AFBI research in freshwater fisheries is funded by the Department of Culture, Arts and Leisure (DCAL) and provides a scientific basis for conservation and management of the resource, through investigation of the relationships between fish populations, human pressures, and environmental change.
Salmon at Stranmillis, River Lagan
Evidence-based scientific advice underpins the formulation of appropriate environmental and economic policies for sustainable freshwater fisheries management in Northern Ireland.
AFBI has developed strong partnerships with DCAL Inland Fisheries Policy Branch, the Department of Agriculture and Rural Development (DARD) Fisheries branch, and the Department of the Environment for Northern Ireland. (DOENI), covering the supply of research and advice to all Agencies with Local, National and European Union (EU) level responsibility for fisheries and environmental issues.
The core of AFBI freshwater fisheries research is based on long-term monitoring projects on Lough Neagh, Lough Erne and the River Bush.
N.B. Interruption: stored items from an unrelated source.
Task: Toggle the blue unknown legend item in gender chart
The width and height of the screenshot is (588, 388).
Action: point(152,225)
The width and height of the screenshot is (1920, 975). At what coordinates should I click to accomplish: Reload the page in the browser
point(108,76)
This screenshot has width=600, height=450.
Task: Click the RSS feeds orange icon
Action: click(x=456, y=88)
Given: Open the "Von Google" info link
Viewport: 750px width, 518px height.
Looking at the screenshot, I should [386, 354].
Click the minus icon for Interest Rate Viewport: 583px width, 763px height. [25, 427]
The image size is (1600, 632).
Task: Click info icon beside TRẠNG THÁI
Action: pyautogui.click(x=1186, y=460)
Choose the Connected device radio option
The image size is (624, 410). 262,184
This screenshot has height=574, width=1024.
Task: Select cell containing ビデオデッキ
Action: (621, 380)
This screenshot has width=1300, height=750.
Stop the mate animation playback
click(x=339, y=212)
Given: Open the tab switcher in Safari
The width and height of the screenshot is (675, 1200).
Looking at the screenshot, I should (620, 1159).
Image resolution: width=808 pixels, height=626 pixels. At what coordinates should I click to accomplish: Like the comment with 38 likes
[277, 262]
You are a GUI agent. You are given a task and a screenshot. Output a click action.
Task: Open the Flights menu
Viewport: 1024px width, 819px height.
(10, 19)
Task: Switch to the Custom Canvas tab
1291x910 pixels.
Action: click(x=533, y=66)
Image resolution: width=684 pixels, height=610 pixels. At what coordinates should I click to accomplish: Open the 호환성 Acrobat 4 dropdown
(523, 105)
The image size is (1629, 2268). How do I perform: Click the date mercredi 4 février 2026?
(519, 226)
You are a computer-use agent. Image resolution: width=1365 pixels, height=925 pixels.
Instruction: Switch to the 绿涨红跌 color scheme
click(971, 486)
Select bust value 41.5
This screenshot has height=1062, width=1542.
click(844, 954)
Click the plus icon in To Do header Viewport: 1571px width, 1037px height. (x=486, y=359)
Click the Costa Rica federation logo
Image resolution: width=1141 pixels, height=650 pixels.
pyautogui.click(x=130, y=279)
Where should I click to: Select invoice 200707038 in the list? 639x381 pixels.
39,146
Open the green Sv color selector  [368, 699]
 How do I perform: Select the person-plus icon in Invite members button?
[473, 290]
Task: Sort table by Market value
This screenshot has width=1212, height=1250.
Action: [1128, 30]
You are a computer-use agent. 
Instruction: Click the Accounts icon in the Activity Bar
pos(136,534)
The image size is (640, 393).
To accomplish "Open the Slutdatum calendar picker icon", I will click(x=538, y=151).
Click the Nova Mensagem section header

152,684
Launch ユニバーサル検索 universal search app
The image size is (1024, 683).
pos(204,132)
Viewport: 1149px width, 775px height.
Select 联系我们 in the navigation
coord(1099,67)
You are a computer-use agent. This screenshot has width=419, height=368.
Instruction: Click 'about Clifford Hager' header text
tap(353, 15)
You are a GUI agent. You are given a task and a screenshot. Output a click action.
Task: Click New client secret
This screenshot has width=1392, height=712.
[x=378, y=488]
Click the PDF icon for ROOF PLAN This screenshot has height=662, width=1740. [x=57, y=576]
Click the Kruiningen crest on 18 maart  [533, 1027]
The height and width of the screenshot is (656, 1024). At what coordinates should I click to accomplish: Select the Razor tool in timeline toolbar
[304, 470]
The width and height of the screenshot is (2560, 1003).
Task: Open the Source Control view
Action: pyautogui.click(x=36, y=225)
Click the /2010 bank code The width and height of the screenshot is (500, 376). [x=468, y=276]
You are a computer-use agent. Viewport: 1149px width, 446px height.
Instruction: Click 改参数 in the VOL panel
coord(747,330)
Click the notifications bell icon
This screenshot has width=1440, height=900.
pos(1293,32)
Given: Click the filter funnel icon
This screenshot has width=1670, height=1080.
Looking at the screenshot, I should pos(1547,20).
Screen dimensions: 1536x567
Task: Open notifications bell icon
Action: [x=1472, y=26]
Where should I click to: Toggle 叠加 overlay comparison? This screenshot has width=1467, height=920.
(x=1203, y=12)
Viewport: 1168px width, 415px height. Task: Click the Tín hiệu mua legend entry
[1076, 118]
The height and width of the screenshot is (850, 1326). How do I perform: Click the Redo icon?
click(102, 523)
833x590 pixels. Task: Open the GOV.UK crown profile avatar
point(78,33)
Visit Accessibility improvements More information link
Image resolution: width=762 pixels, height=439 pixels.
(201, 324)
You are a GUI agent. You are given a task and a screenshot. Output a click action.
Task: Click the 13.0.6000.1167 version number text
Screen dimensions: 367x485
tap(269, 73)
This research stimulates and informs shorter-term process orientated studies providing understanding of ecosystem change processes.
The work ranges over the following areas:
- The ecology of salmonids, coarse fish stocks and eels, their population dynamics and the environmental drivers impacting on survival and stock/recruitment relationships.
- Assessing the habitat requirements of these species, environmental pressures on them, and techniques for their refurbishment and re-instatement.
- Developing techniques for the assessment, stocking and enhancement of freshwater fish stocks.
- Assessment of the levels of exploitation on fisheries by commercial operators, anglers and predators.
- Identifying the levels of genetic structuring in wild populations of salmon, and the proportional contributions of individual river stocks to mixed stock fisheries.
- The development of management plans for freshwater fish stocks, and the provision of policy advice for the sustainable development of these resources.